Quoted text:
[START]
I wish I had seen your post yesterday! I got eaten alive working on my railroad pond.


----------



## fyrekop (Sep 20, 2011)

Another thing that works is Avon's Skin So Soft


----------



## jimtyp (Jan 2, 2008)

I was wondering why it seemed like the mosquitoes were not a problem after I got chickens. I thought maybe they were eating them.


----------



## Tomahawk & Western RR (Sep 22, 2015)

you mean the mosquitos were eating the the chickens?


----------



## mymodeltrain (May 14, 2013)

Tomahawk & Western RR said:


> you mean the mosquitos were eating the the chickens?


I think other way around; I usually had chickens in my back yard when I was small and I observed that chickens were annoyed with small flying bugs around them and they would catch and eat them.


----------



## Dunbar (May 5, 2016)

The problem with that theory is that you have to be in with the chickens for the mosquitos to not bother you. Once you are 25ft or farther away, the skeeters will get you. How do I know this? Up until 2 years ago, I had a farm and we raised pastured poultry. I had approx 2500 laying hens at any given time. Even though we had them out in the fields on pasture and they were way cleaner and less smell than conventionally kept chickens, they still smelled a bit. All birds smell. As for the Avon skin so soft, sorry , that was reformulated years ago. No longer effective. We use to use it for the horses. Worked great. Than Avon found out people were using it to repel insects. Well, Avons SsS was not licensed as a pesticide, and they were told to reformulate or apply for pesticide application. At first they were going to fight it, but about a year later , there were rumors of bribery allegations within Avon . Since at least 2008, various employees and executives of Avon has been investigated for possible violations of the law, including possible bribery and violations of the Foreign Corrupt Practices Act. They decided to reformulate as it was more cost effective. Sometimes you can still find some of the old formula. Its perfectly fine and it does repel flies, gnats , sketters , etc very well.


----------
[END]
Recorded information:
[START]
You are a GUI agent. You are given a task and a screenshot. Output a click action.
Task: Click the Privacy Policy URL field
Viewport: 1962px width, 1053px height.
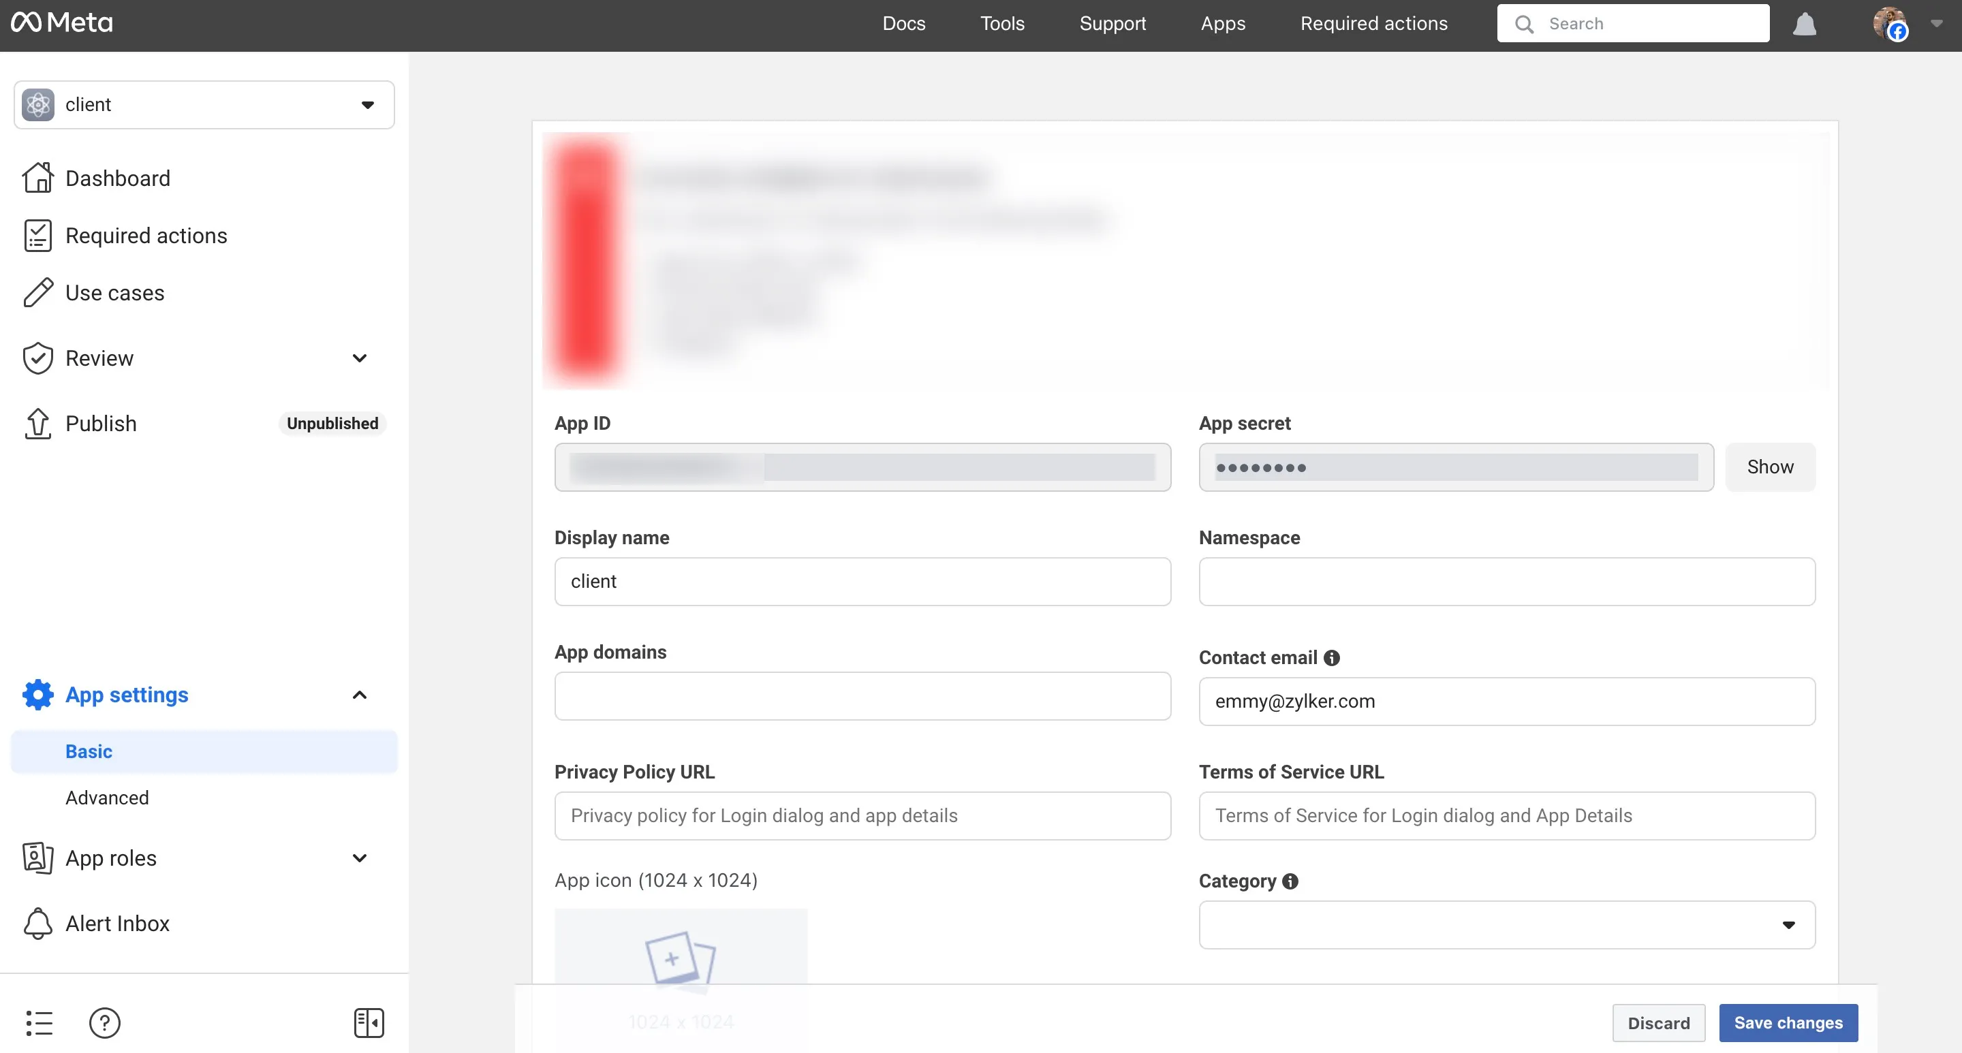[x=862, y=815]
[END]
Job:
From the forum thread on mosquitoes, write out word for word the passage that begins with the words "## jimtyp (Jan" and ends with "were eating them.".

Correct result:
## jimtyp (Jan 2, 2008)

I was wondering why it seemed like the mosquitoes were not a problem after I got chickens. I thought maybe they were eating them.